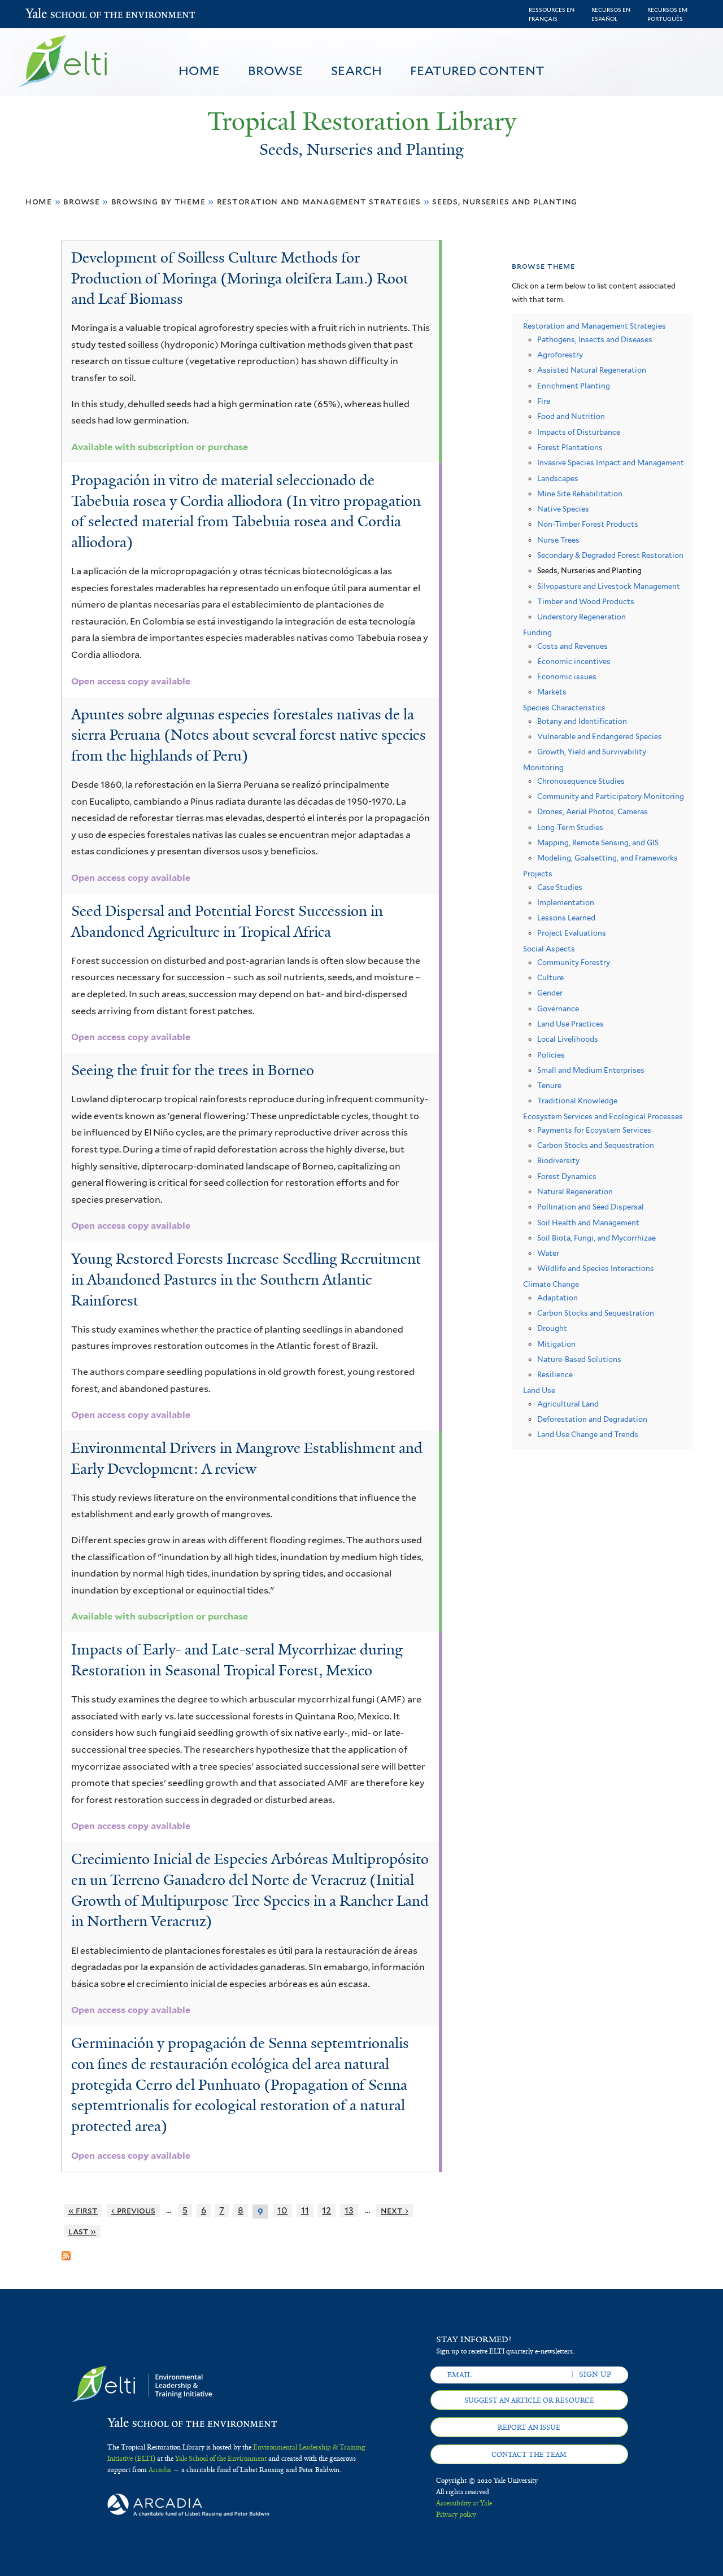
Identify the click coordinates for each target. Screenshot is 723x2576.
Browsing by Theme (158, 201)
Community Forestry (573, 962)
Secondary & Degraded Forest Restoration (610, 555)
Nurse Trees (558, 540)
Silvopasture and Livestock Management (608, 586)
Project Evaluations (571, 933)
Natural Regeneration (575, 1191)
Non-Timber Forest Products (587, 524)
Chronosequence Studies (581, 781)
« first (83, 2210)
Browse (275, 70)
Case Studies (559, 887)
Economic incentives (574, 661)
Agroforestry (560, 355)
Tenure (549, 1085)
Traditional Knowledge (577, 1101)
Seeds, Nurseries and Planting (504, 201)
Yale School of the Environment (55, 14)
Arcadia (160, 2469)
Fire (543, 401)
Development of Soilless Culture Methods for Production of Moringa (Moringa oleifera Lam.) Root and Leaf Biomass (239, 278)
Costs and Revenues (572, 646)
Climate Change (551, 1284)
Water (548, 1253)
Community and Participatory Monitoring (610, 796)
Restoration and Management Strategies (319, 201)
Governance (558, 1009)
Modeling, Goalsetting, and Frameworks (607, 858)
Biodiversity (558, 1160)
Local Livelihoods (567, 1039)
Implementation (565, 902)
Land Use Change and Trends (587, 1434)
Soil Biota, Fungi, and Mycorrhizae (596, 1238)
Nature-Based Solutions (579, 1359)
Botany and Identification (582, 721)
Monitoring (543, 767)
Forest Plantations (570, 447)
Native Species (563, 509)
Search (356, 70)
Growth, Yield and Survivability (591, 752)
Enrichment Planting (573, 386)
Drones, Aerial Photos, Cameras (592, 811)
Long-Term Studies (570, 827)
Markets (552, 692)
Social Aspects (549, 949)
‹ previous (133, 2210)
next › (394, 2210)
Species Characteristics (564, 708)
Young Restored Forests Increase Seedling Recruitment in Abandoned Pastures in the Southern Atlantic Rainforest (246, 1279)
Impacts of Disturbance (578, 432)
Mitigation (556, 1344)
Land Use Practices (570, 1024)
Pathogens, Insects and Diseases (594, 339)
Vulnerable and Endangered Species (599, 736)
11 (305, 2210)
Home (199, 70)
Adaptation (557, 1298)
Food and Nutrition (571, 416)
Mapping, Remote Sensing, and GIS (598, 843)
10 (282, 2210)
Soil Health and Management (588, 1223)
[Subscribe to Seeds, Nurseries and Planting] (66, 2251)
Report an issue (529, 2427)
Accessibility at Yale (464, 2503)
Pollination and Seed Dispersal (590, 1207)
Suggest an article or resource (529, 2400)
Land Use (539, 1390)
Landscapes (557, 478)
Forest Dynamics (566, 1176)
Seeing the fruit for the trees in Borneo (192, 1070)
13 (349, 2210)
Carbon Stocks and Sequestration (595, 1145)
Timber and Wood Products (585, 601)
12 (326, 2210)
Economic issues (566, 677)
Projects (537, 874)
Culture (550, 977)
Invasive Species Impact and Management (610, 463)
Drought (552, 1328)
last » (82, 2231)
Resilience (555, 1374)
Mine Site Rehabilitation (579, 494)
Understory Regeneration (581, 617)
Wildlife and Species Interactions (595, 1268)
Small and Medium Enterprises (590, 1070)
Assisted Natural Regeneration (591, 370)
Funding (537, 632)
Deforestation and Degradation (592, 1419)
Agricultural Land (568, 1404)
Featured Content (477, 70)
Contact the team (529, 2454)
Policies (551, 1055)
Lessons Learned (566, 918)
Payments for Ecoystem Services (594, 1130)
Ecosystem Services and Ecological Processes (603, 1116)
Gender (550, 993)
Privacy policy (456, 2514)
...
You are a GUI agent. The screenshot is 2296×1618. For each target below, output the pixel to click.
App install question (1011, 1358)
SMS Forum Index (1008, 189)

#### [Work to be completed]
From the entries above, write out only the lines starting at the line that holds "Agricultural Land (568, 1404)" and ending at the line that holds "Privacy policy (456, 2514)", keeping both and matching them exactly.

#### [Response to the task]
Agricultural Land (568, 1404)
Featured Content (477, 70)
Contact the team (529, 2454)
Policies (551, 1055)
Lessons Learned (566, 918)
Payments for Ecoystem Services (594, 1130)
Ecosystem Services and Ecological Processes (603, 1116)
Gender (550, 993)
Privacy policy (456, 2514)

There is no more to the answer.